**AIM OF THE TASK**
Reproduce every one of the following lines word for word, leaving out the pictures.

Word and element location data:
□ □ □ □ □ □ □

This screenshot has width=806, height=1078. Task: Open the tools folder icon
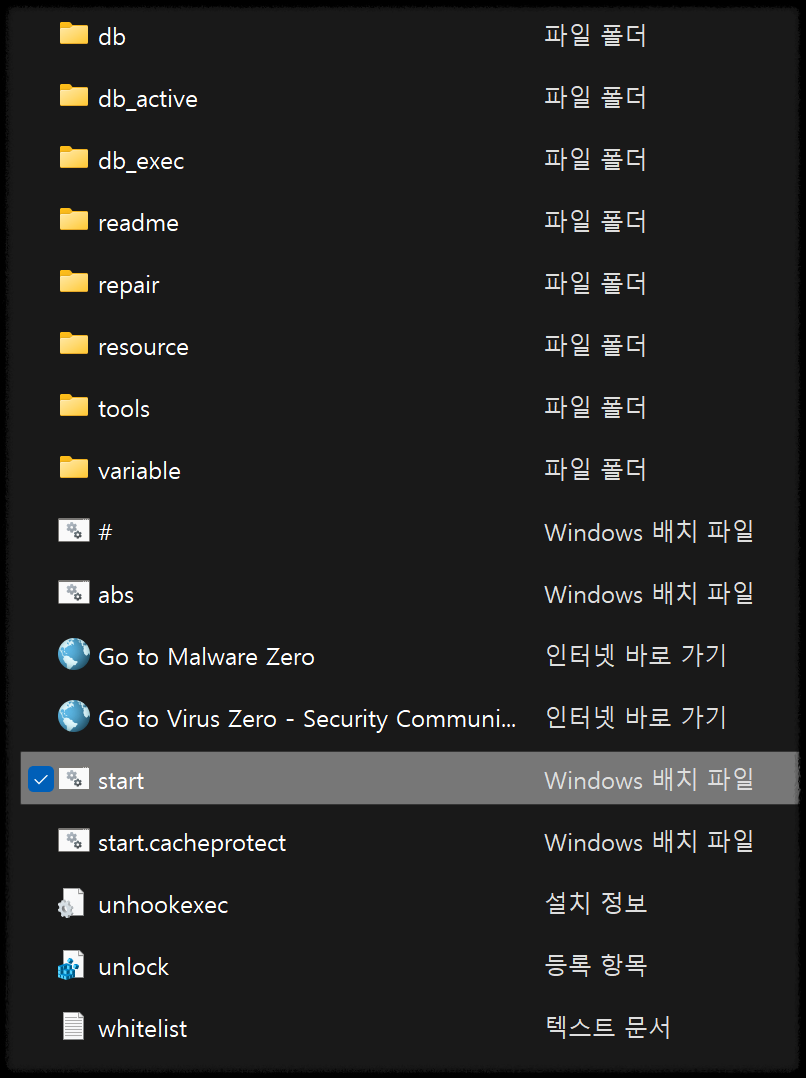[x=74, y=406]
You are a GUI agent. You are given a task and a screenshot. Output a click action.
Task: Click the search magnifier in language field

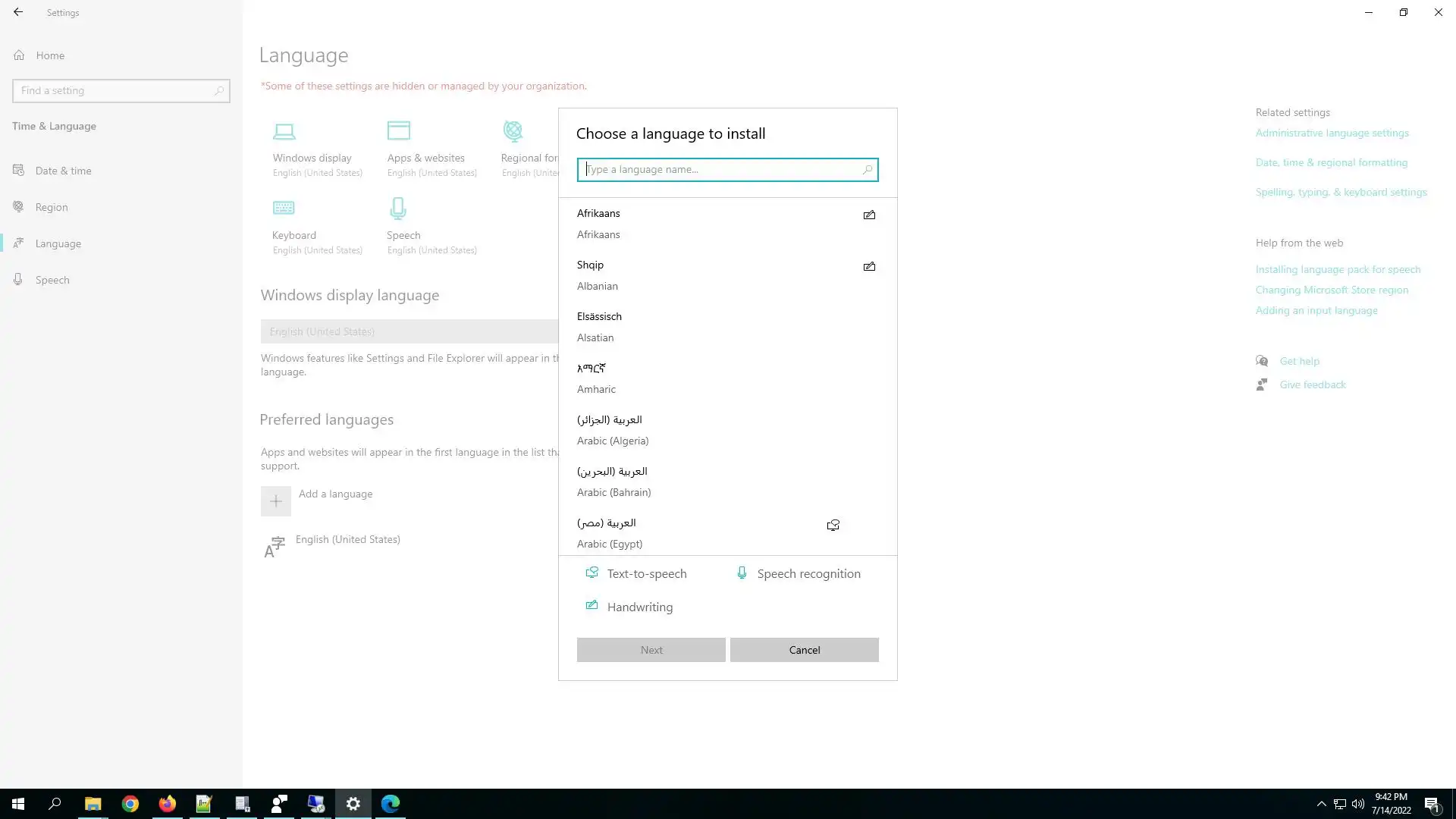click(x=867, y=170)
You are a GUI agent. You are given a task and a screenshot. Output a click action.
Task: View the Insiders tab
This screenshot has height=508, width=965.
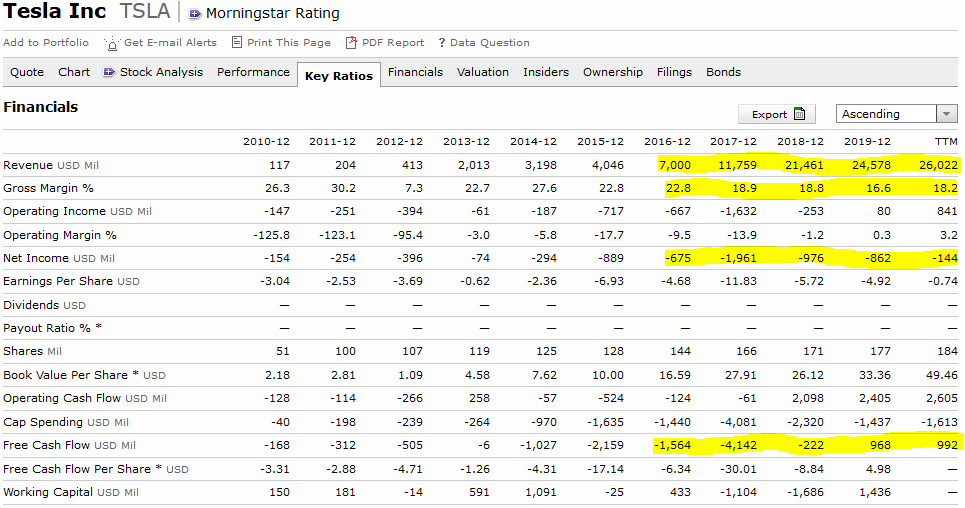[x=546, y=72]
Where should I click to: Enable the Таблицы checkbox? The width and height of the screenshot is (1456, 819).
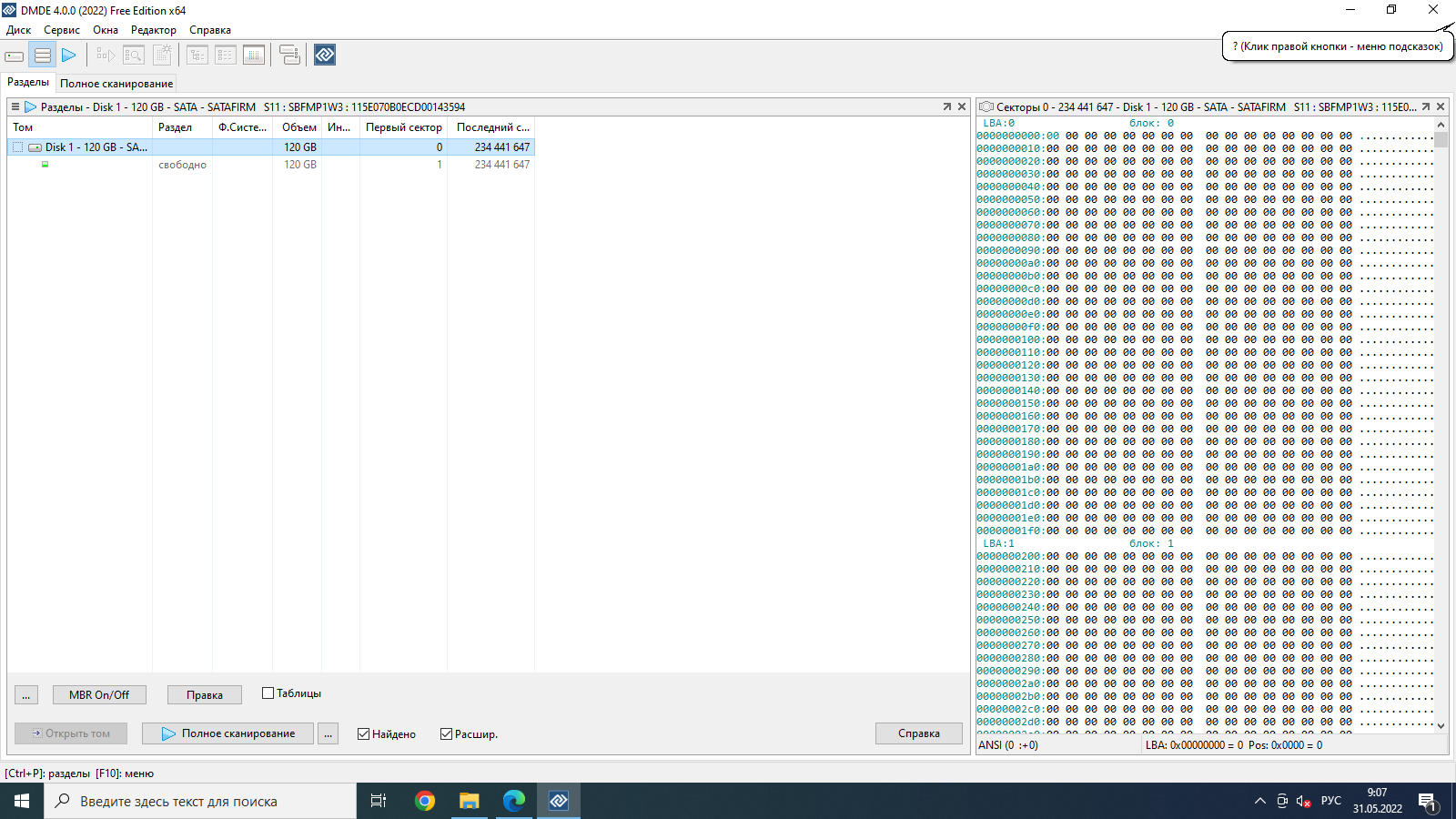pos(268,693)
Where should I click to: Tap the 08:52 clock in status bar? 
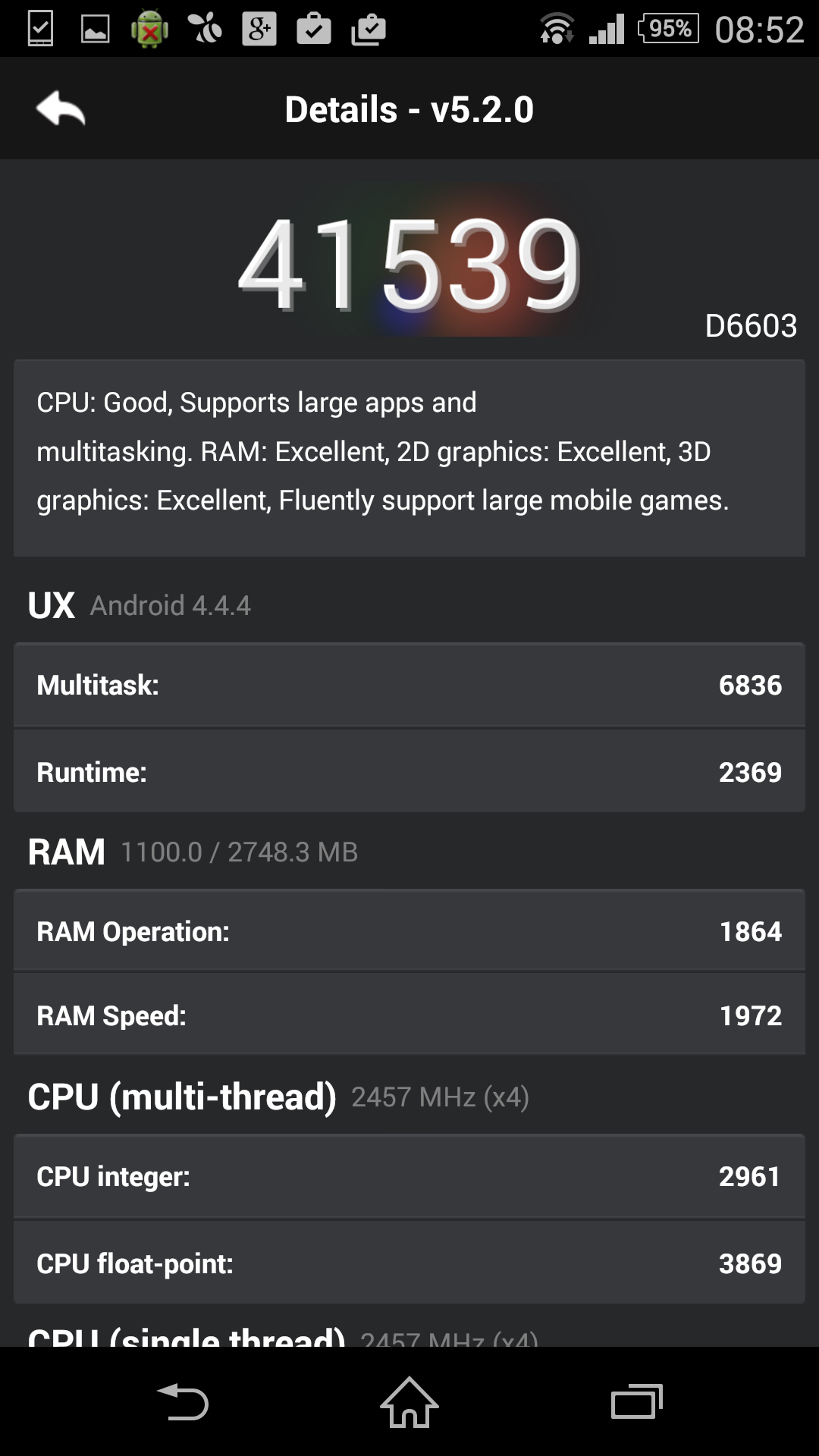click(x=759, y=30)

□ □ □ □ □ □ □

**TASK RESULT**
This screenshot has width=806, height=1078. Task: Open the tools folder icon
[x=74, y=406]
You are a GUI agent. You are given a task and a screenshot. Output a click action.
Task: Click the search magnifier in language field

click(x=867, y=170)
You are a GUI agent. You are given a task and a screenshot. Output a click action.
Task: View the Insiders tab
This screenshot has height=508, width=965.
[x=546, y=72]
Where should I click to: Enable the Таблицы checkbox? The width and height of the screenshot is (1456, 819).
pos(268,693)
Where should I click to: Tap the 08:52 clock in status bar? 
click(x=759, y=30)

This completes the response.